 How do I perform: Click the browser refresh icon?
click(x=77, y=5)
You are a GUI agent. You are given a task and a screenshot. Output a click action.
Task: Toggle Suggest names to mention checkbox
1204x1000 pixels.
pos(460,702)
= = =
What you have to do ▸
Swap "screenshot" for "screen capture" and write out all the items again, keeping everything else the same.

Final answer ▸
 How do I perform: Click the browser refresh icon?
click(x=77, y=5)
You are a GUI agent. You are given a task and a screen capture. Output a click action.
Task: Toggle Suggest names to mention checkbox
1204x1000 pixels.
pos(460,702)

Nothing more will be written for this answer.